Long-term unemployment continues to rise – the number of people unemployed over 12 months rose by 20,000 and the number unemployed over 24 months by 47,000.
And there are still major unemployment blackspots where there are 20 or more unemployed people chasing every job vacancy. Anjum Klair has produced a list of the ten worst in this month’s figures – more than two thousand unemployed people and just 63 job vacancies in Merthyr Tydfil!
Probably the most worrying item in today’s figures is the falling number of job vacancies: the provisional figure for January–April is just 469,000, a decline of 30,000 from the November-January figures.
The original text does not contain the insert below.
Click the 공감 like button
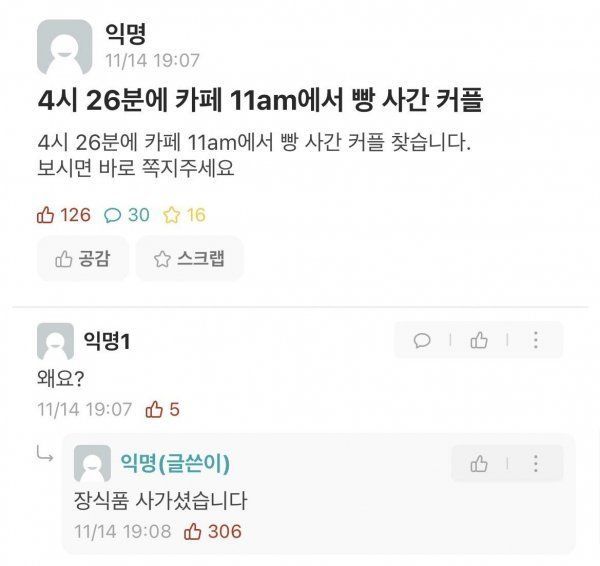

Although the overall picture today is quite encouraging this is a worrying marker for the future.
Most major recent reports suggest large-scale public sector job losses are in prospect:
• The Chartered Institute for Personnel and Development’s Labour Market Outlook (pdf) reports that “near-term and medium-term employment prospects remain uncertain and subdued compared with pre-recession levels” and “together with the onset of public sector cutbacks, the risk of an employment slowdown appears finely balanced”.
• The Bank of England’s Agents’ summary report (pdf) describes “steady” employment growth in manufacturing and “gradual” growth in business services, but elsewhere, a great deal of uncertainty related to the prospects for household incomes and public sector cuts.
• Markit’s Report on Jobs is probably the most positive, but even they describe a “two-speed jobs market”, and are unable to say “whether the private sector can create enough jobs to offset the expected job losses in the public sector”.
Last month I asked whether that month’s overall good results were a blip. It’s still a finely-balanced question.